Par trois jugements du 9 avril 2024, le tribunal administratif de Poitiers s’est prononcé sur des recours introduits par des irrigants contre des arrêtés du préfet de la Charente-Maritime ayant restreint, au printemps et à l’été 2022, les prélèvements d’eau à usage d’irrigation agricole. Le tribunal a validé les arrêtés pris pour le bassin du Marais poitevin. Il a en revanche annulé ceux pris pour le bassin de la Saintonge car ils ont été pris en application d’un arrêté-cadre lui-même illégal.
Les articles R. 211-66 et suivants du code de l’environnement confient aux préfets de département le soin de prendre des arrêtés de restriction des usages de l’eau en cas, notamment, de sécheresse. Ces arrêtés doivent en principe être pris en application d’arrêtés-cadres planifiant à l’avance les conditions de déclenchement des quatre niveaux de gravité de la situation de sécheresse (vigilance, alerte, alerte renforcée et crise), en fonction de critères relatifs à l’état de la ressource en eau (niveau des nappes, débit des cours d’eau, etc.), et les mesures de restriction à mettre en œuvre pour chacun de ces niveaux.
Le printemps et l’été 2022 ayant été marqués par une forte sécheresse, le préfet de la Charente-Maritime a pris plusieurs arrêtés pour restreindre les différents usages de l’eau. Compte tenu de la gravité de la sécheresse, certains de ces arrêtés ont fortement limité, voire interdit, les prélèvements d’eau à usage d’irrigation agricole dans certains secteurs du bassin du Marais poitevin et du bassin de la Saintonge. Des irrigants ont alors saisi le tribunal pour contester la légalité de ces arrêtés.
Par deux premiers jugements, le tribunal a rejeté les requêtes introduites contre les arrêtés de restriction qui concernaient le Marais poitevin. Les requérants faisaient valoir que le premier des arrêtés attaqués, daté du 3 mai 2022, avait été pris avant la publication de l’arrêté-cadre relatif au Marais poitevin. Le tribunal a toutefois estimé que même en l’absence d’arrêté-cadre publié, il appartenait au préfet de prendre les mesures de restriction qui s’imposaient en raison de la situation de sécheresse.
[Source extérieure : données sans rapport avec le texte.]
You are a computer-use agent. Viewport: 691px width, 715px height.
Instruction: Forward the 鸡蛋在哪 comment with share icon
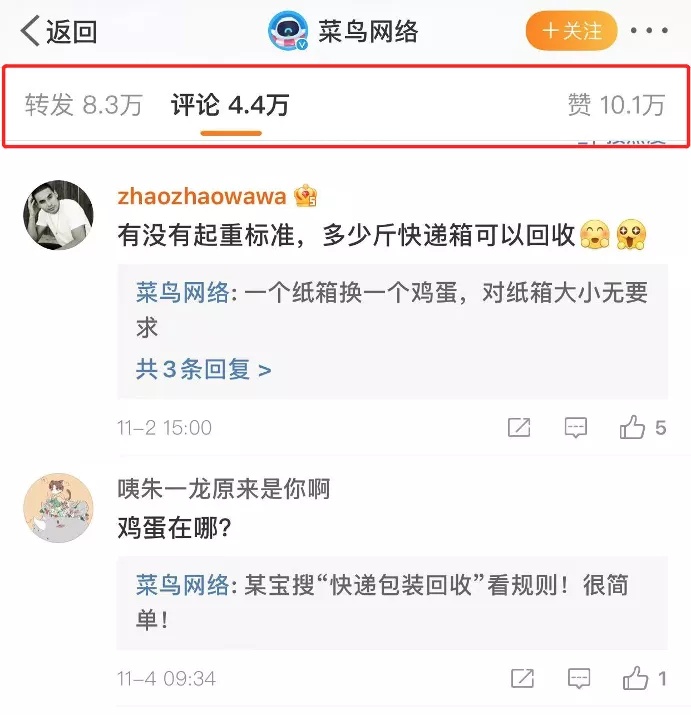522,679
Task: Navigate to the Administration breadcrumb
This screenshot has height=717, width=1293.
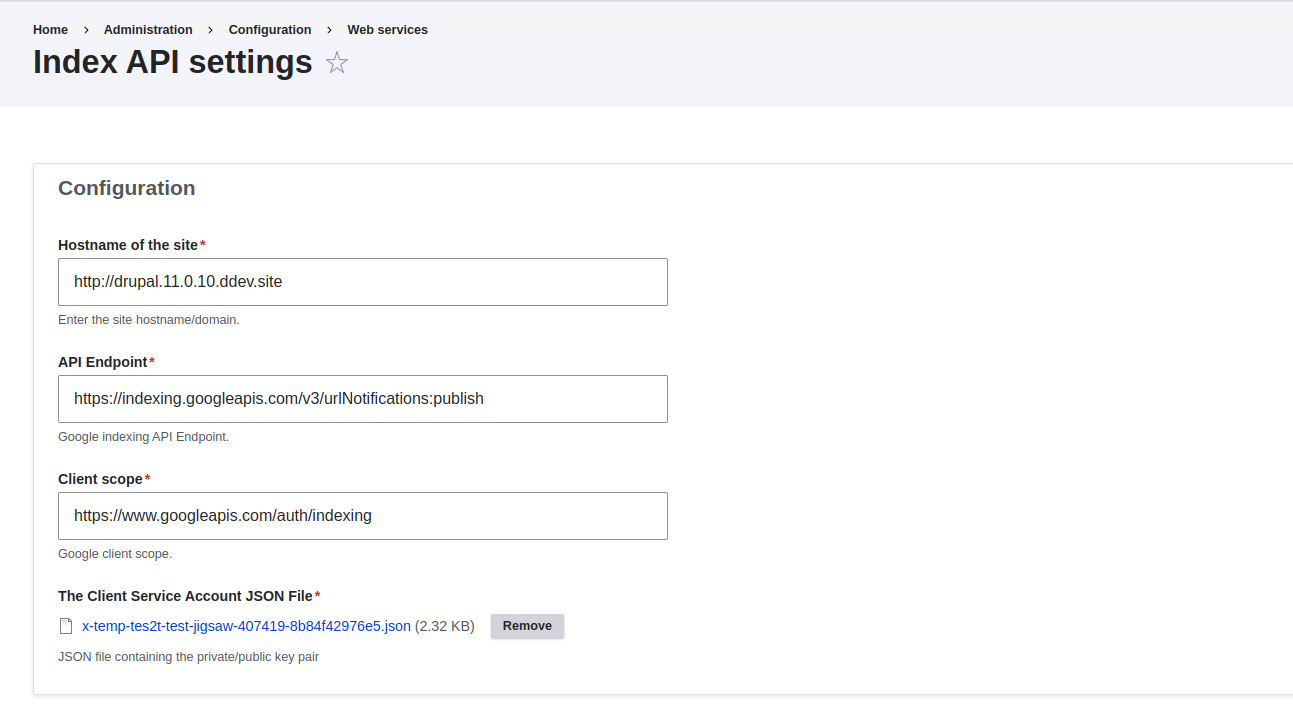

Les requérants soutenaient en outre que l’arrêté-cadre qui avait ensuite été publié, et sur lequel étaient fondés les autres arrêtés de restriction, était illégal, pour divers motifs. Le tribunal n’a toutefois retenu aucun de ces motifs et a donc jugé que l’arrêté-cadre était légal ainsi que, par conséquent, les arrêtés de restriction.
En revanche, par son troisième jugement, le tribunal a annulé tous les arrêtés de restriction des prélèvements d’eau à usage d’irrigation pris par le préfet de la Charente-Maritime entre le 18 juillet et le 8 septembre 2022 pour le bassin de la Saintonge. Le tribunal a fait droit à l’argumentation des requérants selon laquelle l’arrêté-cadre relatif à la Saintonge était illégal. En effet, cet arrêté-cadre ne prévoyait que deux niveaux de gravité de la situation de sécheresse pour le printemps et trois pour l’été, alors que l’article R. 211-66 du code de l’environnement impose que les arrêtés-cadres soient gradués selon quatre niveaux de gravité de la situation de sécheresse. Le tribunal a jugé que les arrêtés de restriction attaqués, qui avaient été pris pour l’application de cet arrêté-cadre, étaient par conséquent eux-mêmes illégaux et les a annulés.